Day 2 Contiunued: And then it began to rain…

Oh the rain.  I knew it was coming, the sky was starting to cloud over and the wind was picking up.  I have to say that Ali was prepared, she had told us on the bus that she brought her poncho, but Julia and I were both convinced that it wouldn’t rain.  According to my ex-weatherman bus tour guide, Chicago was very close to official drought conditions, and Michigan has been the same for the past few months.  But apparently we had forgotten that we were in the midwest, and even closer to a great lake than normal.

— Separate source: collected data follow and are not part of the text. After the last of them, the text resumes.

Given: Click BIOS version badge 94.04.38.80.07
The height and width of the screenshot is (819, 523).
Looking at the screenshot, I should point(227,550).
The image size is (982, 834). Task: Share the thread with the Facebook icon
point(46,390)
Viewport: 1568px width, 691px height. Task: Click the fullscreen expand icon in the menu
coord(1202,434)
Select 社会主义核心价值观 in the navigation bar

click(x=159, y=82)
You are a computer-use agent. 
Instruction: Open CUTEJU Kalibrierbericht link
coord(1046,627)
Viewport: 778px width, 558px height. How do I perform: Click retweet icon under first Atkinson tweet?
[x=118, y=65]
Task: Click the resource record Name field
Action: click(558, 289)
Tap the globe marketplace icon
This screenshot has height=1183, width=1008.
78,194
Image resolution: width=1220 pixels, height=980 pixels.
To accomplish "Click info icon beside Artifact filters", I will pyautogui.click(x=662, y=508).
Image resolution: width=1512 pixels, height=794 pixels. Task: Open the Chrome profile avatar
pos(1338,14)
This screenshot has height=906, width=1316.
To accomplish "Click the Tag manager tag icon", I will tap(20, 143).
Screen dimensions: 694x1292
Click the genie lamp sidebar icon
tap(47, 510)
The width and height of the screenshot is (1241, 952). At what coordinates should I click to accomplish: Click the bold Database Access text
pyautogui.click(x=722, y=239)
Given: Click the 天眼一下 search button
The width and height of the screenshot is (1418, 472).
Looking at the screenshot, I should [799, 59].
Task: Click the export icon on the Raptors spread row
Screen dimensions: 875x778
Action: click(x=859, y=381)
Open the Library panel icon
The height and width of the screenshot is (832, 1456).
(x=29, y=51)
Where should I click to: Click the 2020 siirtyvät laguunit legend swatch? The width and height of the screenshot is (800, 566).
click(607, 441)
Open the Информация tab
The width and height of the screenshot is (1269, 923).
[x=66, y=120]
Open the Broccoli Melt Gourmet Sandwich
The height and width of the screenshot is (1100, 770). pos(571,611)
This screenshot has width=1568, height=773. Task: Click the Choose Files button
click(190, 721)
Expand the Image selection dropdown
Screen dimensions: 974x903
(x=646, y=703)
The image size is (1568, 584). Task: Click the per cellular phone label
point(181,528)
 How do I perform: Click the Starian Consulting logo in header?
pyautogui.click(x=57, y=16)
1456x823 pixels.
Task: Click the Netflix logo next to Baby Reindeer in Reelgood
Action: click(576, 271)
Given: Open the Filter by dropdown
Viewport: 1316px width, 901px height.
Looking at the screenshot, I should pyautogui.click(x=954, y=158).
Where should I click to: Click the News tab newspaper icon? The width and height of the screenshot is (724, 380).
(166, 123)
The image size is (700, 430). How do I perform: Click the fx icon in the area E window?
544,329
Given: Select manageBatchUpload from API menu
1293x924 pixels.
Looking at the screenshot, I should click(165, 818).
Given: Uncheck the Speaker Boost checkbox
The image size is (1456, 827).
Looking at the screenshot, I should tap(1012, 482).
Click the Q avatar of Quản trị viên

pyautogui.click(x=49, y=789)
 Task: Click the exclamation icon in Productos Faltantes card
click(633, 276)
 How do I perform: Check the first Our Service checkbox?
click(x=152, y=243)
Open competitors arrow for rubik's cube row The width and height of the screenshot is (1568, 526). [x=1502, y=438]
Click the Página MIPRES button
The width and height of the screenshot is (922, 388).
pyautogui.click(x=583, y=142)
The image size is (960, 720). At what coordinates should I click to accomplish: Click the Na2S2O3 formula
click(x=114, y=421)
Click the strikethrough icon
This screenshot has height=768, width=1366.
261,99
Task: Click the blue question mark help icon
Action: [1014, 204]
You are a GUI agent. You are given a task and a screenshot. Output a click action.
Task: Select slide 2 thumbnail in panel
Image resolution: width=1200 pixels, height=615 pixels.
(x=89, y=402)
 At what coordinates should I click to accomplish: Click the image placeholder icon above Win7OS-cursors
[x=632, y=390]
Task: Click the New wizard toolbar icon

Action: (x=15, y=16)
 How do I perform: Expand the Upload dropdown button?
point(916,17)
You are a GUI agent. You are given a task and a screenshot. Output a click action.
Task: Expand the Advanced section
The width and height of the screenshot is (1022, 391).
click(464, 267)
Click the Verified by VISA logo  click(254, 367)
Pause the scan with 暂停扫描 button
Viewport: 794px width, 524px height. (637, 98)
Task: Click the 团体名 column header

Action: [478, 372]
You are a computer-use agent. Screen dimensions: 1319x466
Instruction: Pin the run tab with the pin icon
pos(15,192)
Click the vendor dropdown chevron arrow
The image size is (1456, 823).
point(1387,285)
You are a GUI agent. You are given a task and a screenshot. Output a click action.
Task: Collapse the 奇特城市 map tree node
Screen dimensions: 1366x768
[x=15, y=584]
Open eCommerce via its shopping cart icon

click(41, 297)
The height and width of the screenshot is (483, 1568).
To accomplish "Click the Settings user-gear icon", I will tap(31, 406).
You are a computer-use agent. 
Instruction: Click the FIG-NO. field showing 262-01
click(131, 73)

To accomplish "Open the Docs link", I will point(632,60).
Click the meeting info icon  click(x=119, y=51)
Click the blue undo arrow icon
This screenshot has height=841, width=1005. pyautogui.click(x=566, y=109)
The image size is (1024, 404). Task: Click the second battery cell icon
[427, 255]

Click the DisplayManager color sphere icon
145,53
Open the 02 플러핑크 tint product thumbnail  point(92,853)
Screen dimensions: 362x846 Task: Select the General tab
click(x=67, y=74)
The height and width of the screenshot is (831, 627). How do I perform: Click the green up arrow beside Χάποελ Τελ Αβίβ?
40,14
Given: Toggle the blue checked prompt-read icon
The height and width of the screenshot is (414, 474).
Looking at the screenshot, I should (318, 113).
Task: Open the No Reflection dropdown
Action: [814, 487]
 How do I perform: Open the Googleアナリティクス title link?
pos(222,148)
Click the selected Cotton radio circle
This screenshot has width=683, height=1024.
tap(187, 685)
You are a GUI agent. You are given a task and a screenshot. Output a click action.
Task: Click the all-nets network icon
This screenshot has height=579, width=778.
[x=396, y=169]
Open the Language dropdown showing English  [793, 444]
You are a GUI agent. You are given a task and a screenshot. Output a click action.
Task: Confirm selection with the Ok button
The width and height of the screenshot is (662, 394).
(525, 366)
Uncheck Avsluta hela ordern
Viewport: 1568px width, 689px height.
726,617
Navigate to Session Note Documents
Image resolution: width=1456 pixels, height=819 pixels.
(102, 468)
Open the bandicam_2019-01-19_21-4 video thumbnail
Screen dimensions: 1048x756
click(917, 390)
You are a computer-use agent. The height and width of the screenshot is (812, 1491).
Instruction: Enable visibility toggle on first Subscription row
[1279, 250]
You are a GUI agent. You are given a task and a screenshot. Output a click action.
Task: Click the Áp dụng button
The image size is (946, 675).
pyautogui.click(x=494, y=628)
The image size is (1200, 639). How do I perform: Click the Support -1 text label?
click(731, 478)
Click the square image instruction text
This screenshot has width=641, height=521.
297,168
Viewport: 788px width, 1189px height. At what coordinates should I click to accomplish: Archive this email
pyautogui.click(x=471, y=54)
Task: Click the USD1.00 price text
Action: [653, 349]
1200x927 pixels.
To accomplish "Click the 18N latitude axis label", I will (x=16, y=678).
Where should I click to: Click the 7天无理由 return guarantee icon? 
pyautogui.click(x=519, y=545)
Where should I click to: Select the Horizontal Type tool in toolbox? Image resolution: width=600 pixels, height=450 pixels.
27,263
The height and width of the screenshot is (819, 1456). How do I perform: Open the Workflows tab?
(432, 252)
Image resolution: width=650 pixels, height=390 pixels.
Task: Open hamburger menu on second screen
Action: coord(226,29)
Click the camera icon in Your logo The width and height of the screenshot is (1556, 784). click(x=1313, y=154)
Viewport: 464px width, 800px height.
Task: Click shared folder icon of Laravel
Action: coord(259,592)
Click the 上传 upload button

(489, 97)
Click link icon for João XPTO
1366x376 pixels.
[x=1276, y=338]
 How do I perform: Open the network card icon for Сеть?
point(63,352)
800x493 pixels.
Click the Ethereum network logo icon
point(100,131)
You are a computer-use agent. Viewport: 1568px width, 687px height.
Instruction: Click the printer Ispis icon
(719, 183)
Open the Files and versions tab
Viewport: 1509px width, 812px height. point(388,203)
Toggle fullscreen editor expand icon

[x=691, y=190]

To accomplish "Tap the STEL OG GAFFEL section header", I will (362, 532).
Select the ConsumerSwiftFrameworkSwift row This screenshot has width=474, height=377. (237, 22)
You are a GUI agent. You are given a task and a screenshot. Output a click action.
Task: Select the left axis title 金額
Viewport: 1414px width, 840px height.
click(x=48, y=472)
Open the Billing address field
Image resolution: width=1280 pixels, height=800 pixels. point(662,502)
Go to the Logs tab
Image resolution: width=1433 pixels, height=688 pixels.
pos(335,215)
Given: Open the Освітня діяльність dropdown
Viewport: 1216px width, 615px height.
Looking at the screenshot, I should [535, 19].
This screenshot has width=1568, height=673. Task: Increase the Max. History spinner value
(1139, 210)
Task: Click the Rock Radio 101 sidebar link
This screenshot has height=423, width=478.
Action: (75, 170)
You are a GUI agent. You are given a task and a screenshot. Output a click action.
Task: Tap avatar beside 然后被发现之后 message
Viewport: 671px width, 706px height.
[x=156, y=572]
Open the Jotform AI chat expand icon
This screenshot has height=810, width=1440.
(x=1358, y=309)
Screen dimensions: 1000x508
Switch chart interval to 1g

The clouds blew in and the lightning began, and of course, since this is Girl Scouts, we were directed back the the discovery center for shelter.  But, like they have so many times this week already, we the girls took the opportunity to make new friends.  A chaperone taught a game that was a lot like the Sarah Sponda game that I used to play when I was a brownie.  In a circle sitting on the ground, you place your hand on your partners knee and cup it.  Your right hand is your passing hand, and one person has a coin that they pass around from one hand to the next.  Everyone is moving their hands to look like they are passing all the time.  One person sits in the middle and closes their eyes.  Everyone starts moving their hands and when everyone has found their rhythm, the person in the middle opens their eyes.  They have to guess who has the coin, and when they do, that person is now in the middle.  More and more people joined in, and it was a great way to learn names and wait for the storm to pass.

Coin passing game

The storm passed just as quickly as it had come in.  We went back to the pavilions and the girls broke up into groups to discuss what they had learned so far. After some more confusion about who was supposed to go where and an incident with a broken table, they discussed and the chaperones were left to hang out in the back.  These girls are constantly amazing me in so many ways, including their perseverance throughout the very long days.  Even in our general conference days, the chaperones have a lot more break time built in, and our sessions are more free-form (my session just now got out early so I have time to write this) and tend to end early.  The girls are go go go all day long, and while I’m sure they sleep wonderfully every night, they are alert and engaged in all their sessions all the time.

Julia in session at the zoo

After their discussions, we had some more free time.  This time just the three of us headed out, and we realized what a big zoo this is!  There are so many animals to see, there was no way we could see them all, but here are some photos of the ones we did see.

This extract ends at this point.